Inside is a microcosm of French history and its successive waves of immigration. Parisian-born Frenchmen with tattoos on their arms mix with ethnic Portuguese and Italians whose families immigrated to France a century ago. French-Arab merchants who hold French identity cards in their pockets and Arabness in their voices serve shoppers from Cameroon and the Antilles islands who have moved to France.
Here the merchants and the customers (no matter what their religion, age, skin color or country of origin) seem to have two common goals: buying and selling food products and anticipating the pleasure that comes with cooking and eating a Sunday afternoon meal.
The majority of shoppers are women. They fall into three general categories: working-class Frenchwomen in jeans who look as if they remain attached to the town’s roots as a leftist industrial center; women from France’s former colonies in sub-Saharan Africa, dressed in bright print confections and matching headdresses, who carry their babies on their backs; and French-Arab women, some in head scarves, some not.
The merchandise appeals to the various constituencies. One Sunday I brought along Alain François, the owner of the nearby Coq de la Maison Blanche restaurant. He had never visited the market and was immediately drawn to a smiling pig’s head with upturned ears at a pork stall.
“Ahhhh, that’s a beautiful head,” Mr. François purred. We watched in wonderment as a female vendor lifted up long, white, slimy strings (pig’s intestines) that would be used as casings for West Indian blood sausages.
Then Mr. Francois identified for me the liver, heart, tongue, stomach, lungs and kidneys, lined up in neat rows. “This is like the old days, when every part of the animal would be eaten,” he said. “Nothing is left to waste.”
A few stalls away, three Algerian-born women were making savory galettes stuffed with vegetables and beef, a meal for 2.50 euros (about $3.15).

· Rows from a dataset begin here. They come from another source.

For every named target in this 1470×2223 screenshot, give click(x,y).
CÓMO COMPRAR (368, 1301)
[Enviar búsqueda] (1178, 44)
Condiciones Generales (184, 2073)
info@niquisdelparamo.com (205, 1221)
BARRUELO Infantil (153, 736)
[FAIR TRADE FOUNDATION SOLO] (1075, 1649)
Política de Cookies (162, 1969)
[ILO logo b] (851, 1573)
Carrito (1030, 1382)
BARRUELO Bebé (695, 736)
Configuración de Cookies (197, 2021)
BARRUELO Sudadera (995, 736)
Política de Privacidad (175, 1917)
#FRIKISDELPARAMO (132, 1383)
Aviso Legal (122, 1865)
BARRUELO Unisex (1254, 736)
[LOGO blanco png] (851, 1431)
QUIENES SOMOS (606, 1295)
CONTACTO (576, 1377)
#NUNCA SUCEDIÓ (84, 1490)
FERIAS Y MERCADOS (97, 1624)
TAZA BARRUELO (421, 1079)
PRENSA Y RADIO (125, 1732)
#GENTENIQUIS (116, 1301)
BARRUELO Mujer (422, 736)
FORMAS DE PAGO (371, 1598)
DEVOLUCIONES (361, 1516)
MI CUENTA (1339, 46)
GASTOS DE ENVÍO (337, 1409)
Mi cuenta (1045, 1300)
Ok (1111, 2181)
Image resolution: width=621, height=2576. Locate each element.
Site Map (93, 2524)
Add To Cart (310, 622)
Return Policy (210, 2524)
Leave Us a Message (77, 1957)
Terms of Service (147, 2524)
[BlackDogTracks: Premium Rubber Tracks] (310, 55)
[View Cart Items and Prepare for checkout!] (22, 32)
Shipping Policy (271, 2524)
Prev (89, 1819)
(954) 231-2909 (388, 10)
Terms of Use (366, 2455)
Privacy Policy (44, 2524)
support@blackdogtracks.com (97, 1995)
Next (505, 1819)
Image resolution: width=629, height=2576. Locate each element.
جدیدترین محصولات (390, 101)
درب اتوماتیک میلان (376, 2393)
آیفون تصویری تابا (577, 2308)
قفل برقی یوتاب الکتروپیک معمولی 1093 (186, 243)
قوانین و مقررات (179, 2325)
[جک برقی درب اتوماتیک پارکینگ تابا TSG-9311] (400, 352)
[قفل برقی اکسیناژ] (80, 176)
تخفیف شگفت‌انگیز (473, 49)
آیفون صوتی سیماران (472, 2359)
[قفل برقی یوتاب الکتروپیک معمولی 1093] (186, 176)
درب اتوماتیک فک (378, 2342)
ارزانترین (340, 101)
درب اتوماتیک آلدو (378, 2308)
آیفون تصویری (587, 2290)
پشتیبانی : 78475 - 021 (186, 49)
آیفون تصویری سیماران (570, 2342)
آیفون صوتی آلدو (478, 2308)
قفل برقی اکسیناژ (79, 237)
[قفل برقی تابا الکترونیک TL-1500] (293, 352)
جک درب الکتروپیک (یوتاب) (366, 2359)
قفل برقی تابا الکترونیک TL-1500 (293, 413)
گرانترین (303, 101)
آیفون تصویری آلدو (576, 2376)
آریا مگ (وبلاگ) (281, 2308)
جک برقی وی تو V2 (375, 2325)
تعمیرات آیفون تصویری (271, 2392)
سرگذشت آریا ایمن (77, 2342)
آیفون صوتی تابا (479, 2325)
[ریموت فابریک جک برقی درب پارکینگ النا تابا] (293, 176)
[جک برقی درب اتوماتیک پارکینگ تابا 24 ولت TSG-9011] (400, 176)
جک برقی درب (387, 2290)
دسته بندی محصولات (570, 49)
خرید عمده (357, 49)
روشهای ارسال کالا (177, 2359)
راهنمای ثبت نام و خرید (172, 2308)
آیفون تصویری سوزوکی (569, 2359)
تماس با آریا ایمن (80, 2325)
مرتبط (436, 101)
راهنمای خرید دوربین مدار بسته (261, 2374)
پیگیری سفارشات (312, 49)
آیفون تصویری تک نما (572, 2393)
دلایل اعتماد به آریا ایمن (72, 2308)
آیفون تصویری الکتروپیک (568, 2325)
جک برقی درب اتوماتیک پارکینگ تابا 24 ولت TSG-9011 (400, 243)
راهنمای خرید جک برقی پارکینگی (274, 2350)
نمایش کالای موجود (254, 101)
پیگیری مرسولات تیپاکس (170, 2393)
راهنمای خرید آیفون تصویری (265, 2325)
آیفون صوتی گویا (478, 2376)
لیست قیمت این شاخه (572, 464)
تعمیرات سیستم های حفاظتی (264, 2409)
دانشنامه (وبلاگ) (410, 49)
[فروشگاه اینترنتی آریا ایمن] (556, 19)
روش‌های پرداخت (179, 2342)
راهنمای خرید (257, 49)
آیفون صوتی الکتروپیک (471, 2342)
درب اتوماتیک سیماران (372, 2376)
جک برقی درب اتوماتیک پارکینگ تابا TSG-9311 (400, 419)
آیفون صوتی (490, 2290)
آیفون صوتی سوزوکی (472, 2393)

Then the fish! You won’t find much upscale central-Paris fish like tuna steaks or turbot here. But the giant octopuses, the fat carp, the mountains of eels are cheap. There is a fish called Atlantic vieille with such bizarre bright orange squiggles and spots that when our friend Valerie Sherman was visiting from New York, she photographed it.
Greengrocers offer root vegetables the size of melons with names like dasheen and igname. One grocer gave me a bunch of fresh green-gray leaves I didn’t recognize. He told me to smell. Licorice. The leaves turned out to be absinthe, used in Moroccan stuffings and stews and added to mint tea.
But more important than culinary discovery is price: 15 euros will buy 3 small guinea hens; 10 euros, 4 rabbits; 6 euros, 2 kilos (almost 4 1/2 pounds) of chopped chicken gizzards. During asparagus season, white asparagus were selling at St.-Denis for 10 euros a kilogram, compared with 32 euros in central Paris. (O.K., the asparagus here weren’t “calibrées” — matched according to size the way they would be on the Boulevard Raspail.)
The article notes that many merchants slash prices as closing time (1.30pm) approaches.